# I need to know THE ORDER of business please



## nemoryer (Oct 5, 2008)

Facts:

I have a landline phone with Comcast (am sick of them!).

I also have a Tracfone which I never use.

I wish to terminate Comcast and just use Tracfone.

I wish to "port" my Comcast # to Tracfone.

I would like to know what should I do first. Would anyone know please? Help.

I am afraid if I did this or that, and did not do it correctly, I might lose the number altogether.
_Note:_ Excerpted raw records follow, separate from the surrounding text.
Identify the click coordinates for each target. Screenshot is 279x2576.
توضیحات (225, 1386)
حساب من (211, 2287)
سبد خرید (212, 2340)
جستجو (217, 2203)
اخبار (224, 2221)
I know that landline companies give terminated numbers away rather quickly.

Thank you very much.


----------



## TerryNet (Mar 23, 2005)

Arrange with Tracfone to "Transfer my number from another company to TracFone." I'm not sure you can do that with an already activated Tracfone. When your Tracfone begins to receive calls to your now-Comcast number you can make sure your service with Comcast is terminated.


----------



## DoubleHelix (Dec 10, 2004)

Comcast is not a landline service provider. It's a Voice Over IP (VoIP) provider. Calls are made and received over the Internet. I would be very hesitant to port a number to Tracfone. You must keep your service active with them, or it immediately terminates and you lose the number. Did you pre-pay for a year of service or something like that to ensure it doesn't lapse?

Tracfone is also one of the most expensive pre-paid cell providers. There are cheaper, better alternatives.


----------